▽
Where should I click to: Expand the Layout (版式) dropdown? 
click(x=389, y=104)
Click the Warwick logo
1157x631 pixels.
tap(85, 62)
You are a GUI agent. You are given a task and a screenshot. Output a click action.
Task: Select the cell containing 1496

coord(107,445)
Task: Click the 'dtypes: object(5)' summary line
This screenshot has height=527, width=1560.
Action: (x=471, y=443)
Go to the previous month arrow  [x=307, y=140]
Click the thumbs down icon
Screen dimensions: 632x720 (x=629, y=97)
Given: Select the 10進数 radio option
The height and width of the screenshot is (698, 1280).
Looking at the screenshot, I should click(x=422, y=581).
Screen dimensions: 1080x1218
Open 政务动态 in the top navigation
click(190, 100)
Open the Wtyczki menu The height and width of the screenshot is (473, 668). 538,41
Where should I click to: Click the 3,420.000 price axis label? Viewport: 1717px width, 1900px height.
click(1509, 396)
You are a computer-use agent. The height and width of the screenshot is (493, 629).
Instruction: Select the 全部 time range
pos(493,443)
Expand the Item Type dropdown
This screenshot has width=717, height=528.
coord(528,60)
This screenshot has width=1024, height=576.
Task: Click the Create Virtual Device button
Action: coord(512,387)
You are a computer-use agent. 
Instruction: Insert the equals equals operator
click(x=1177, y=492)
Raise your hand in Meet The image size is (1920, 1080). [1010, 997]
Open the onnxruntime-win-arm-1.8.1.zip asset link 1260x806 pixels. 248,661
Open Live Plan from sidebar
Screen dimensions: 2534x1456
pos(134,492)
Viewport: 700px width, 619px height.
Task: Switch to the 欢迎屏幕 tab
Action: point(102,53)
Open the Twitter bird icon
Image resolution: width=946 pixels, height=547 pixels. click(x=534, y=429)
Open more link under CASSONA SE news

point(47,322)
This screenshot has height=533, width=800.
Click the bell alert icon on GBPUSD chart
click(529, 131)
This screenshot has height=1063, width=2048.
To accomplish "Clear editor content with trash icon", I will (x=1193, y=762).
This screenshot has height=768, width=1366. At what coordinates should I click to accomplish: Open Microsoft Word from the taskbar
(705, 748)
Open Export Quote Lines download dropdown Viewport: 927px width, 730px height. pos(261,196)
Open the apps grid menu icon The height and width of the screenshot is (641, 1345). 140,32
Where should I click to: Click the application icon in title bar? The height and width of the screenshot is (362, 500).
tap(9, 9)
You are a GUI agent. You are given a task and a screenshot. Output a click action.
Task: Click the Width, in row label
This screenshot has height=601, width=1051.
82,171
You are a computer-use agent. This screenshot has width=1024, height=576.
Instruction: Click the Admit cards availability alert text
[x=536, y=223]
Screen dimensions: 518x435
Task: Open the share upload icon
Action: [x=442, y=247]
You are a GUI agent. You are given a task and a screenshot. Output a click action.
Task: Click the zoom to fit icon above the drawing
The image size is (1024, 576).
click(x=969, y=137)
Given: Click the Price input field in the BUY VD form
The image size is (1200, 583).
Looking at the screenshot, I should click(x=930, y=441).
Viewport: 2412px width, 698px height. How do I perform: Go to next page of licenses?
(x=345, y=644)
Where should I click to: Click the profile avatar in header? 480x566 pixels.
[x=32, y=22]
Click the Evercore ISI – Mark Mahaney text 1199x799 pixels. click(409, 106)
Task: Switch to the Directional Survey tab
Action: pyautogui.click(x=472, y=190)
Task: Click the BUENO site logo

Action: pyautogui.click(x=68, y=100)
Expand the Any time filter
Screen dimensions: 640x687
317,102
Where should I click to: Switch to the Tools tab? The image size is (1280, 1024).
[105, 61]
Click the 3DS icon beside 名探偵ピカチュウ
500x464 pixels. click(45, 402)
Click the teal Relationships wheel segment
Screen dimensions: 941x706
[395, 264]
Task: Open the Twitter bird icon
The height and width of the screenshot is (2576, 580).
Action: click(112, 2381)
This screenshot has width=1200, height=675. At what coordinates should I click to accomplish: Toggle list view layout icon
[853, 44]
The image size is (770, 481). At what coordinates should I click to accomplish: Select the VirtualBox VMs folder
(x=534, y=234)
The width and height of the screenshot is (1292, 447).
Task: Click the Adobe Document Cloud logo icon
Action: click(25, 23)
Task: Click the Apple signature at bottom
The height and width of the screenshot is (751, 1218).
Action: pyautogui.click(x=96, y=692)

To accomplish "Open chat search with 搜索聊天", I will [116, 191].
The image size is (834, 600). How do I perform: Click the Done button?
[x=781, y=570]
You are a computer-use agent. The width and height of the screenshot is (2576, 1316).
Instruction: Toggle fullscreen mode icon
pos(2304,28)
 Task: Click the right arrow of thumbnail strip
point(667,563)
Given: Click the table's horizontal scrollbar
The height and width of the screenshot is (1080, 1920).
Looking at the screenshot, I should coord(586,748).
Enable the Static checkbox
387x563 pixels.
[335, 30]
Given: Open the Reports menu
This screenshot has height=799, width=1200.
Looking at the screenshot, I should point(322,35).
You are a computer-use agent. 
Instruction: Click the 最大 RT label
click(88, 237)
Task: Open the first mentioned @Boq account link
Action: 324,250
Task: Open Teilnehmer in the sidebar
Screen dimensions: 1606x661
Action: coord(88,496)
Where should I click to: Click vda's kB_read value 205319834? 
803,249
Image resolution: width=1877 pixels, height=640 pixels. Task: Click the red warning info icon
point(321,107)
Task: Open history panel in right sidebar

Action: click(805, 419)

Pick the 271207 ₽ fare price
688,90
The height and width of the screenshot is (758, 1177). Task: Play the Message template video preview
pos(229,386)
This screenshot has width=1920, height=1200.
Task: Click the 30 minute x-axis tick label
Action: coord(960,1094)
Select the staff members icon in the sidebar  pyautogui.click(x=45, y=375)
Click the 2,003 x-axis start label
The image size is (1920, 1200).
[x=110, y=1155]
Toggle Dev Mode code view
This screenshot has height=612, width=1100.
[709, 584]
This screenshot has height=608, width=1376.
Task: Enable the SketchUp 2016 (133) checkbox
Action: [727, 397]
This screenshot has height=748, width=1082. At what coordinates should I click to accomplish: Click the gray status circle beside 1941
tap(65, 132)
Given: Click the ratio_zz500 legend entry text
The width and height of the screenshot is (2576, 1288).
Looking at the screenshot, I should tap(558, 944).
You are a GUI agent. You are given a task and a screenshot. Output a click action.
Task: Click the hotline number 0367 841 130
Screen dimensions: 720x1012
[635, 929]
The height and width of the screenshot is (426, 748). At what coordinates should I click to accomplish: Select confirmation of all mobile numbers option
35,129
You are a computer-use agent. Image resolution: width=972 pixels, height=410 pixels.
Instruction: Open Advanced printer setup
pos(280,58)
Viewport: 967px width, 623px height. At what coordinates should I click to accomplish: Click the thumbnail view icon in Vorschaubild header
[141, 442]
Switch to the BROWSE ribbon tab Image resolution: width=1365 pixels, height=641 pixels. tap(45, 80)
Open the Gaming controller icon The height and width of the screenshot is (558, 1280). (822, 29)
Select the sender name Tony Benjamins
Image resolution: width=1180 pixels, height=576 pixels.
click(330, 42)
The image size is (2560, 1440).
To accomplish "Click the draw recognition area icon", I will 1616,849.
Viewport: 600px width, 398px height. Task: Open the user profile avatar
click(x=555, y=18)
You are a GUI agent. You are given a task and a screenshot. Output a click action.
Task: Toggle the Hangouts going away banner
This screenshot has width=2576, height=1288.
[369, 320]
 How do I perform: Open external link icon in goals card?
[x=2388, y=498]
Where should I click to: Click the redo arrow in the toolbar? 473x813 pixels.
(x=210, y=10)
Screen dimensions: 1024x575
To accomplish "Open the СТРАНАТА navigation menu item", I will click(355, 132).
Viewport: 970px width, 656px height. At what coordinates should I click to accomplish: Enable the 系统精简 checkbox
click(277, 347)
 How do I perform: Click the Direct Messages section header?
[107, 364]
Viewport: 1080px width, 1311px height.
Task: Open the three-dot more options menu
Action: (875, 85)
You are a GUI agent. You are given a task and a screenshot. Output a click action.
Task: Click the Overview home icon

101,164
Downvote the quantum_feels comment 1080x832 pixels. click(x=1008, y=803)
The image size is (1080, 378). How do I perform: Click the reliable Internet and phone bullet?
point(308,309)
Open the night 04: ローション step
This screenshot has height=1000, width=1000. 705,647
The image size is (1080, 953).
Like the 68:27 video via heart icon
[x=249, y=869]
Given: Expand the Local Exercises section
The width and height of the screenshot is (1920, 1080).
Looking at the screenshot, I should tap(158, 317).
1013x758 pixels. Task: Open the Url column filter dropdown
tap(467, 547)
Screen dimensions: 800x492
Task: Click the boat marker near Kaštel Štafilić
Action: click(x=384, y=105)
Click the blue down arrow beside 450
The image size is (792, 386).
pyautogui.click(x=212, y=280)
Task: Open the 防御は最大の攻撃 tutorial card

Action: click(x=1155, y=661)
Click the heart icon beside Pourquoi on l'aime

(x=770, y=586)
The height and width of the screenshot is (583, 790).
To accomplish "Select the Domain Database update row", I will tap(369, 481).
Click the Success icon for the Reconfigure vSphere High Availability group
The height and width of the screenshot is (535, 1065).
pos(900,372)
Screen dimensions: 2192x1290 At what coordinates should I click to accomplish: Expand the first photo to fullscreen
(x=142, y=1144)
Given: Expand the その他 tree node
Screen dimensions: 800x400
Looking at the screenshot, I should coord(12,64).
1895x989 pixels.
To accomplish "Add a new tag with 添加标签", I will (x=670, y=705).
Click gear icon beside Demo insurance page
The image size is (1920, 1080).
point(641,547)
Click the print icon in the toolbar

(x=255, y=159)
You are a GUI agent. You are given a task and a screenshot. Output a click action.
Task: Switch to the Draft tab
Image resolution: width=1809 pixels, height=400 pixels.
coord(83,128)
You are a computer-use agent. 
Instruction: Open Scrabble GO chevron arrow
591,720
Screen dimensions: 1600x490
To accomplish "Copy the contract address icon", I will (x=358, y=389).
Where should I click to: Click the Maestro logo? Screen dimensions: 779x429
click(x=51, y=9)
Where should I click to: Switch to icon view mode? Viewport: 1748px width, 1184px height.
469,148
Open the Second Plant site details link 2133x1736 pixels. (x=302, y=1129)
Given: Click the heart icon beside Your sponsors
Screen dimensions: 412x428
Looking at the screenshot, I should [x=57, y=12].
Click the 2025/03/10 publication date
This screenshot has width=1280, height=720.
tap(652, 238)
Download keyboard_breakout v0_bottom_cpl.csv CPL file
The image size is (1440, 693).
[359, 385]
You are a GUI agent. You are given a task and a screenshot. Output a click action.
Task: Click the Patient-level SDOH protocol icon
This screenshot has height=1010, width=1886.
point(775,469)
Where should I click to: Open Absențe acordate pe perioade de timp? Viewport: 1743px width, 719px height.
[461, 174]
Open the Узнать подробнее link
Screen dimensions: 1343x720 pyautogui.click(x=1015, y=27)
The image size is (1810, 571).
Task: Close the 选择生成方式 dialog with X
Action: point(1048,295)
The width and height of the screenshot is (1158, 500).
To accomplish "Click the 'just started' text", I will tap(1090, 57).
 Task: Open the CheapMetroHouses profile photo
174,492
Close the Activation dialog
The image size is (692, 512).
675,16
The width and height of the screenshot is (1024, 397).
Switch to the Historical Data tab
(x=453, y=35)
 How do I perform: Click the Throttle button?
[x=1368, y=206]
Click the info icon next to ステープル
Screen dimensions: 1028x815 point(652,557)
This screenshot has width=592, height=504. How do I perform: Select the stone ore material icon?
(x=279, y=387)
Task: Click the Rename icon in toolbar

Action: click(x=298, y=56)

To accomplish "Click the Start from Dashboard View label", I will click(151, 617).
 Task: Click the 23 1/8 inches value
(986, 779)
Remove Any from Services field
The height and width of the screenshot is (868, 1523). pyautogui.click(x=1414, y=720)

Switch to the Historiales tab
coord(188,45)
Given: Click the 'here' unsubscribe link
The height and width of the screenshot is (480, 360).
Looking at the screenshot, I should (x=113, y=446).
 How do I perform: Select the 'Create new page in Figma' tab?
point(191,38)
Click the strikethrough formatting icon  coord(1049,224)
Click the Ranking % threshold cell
△
DO THIS ▸ Recast the lines of the records above as a numbered list, starting with the line that contains "Open the night 04: ローション step" and continuing through the line that contains "(x=255, y=159)", with any blank lines left out.

WORKED SOLUTION ▸
1. Open the night 04: ローション step
2. This screenshot has height=1000, width=1000. 705,647
3. The image size is (1080, 953).
4. Like the 68:27 video via heart icon
5. [x=249, y=869]
6. Given: Expand the Local Exercises section
7. The width and height of the screenshot is (1920, 1080).
8. Looking at the screenshot, I should tap(158, 317).
9. 1013x758 pixels. Task: Open the Url column filter dropdown
10. tap(467, 547)
11. Screen dimensions: 800x492
12. Task: Click the boat marker near Kaštel Štafilić
13. Action: click(x=384, y=105)
14. Click the blue down arrow beside 450
15. The image size is (792, 386).
16. pyautogui.click(x=212, y=280)
17. Task: Open the 防御は最大の攻撃 tutorial card
18. Action: click(x=1155, y=661)
19. Click the heart icon beside Pourquoi on l'aime
20. (x=770, y=586)
21. The height and width of the screenshot is (583, 790).
22. To accomplish "Select the Domain Database update row", I will tap(369, 481).
23. Click the Success icon for the Reconfigure vSphere High Availability group
24. The height and width of the screenshot is (535, 1065).
25. pos(900,372)
26. Screen dimensions: 2192x1290 At what coordinates should I click to accomplish: Expand the first photo to fullscreen
27. (x=142, y=1144)
28. Given: Expand the その他 tree node
29. Screen dimensions: 800x400
30. Looking at the screenshot, I should coord(12,64).
31. 1895x989 pixels.
32. To accomplish "Add a new tag with 添加标签", I will (x=670, y=705).
33. Click gear icon beside Demo insurance page
34. The image size is (1920, 1080).
35. point(641,547)
36. Click the print icon in the toolbar
37. (x=255, y=159)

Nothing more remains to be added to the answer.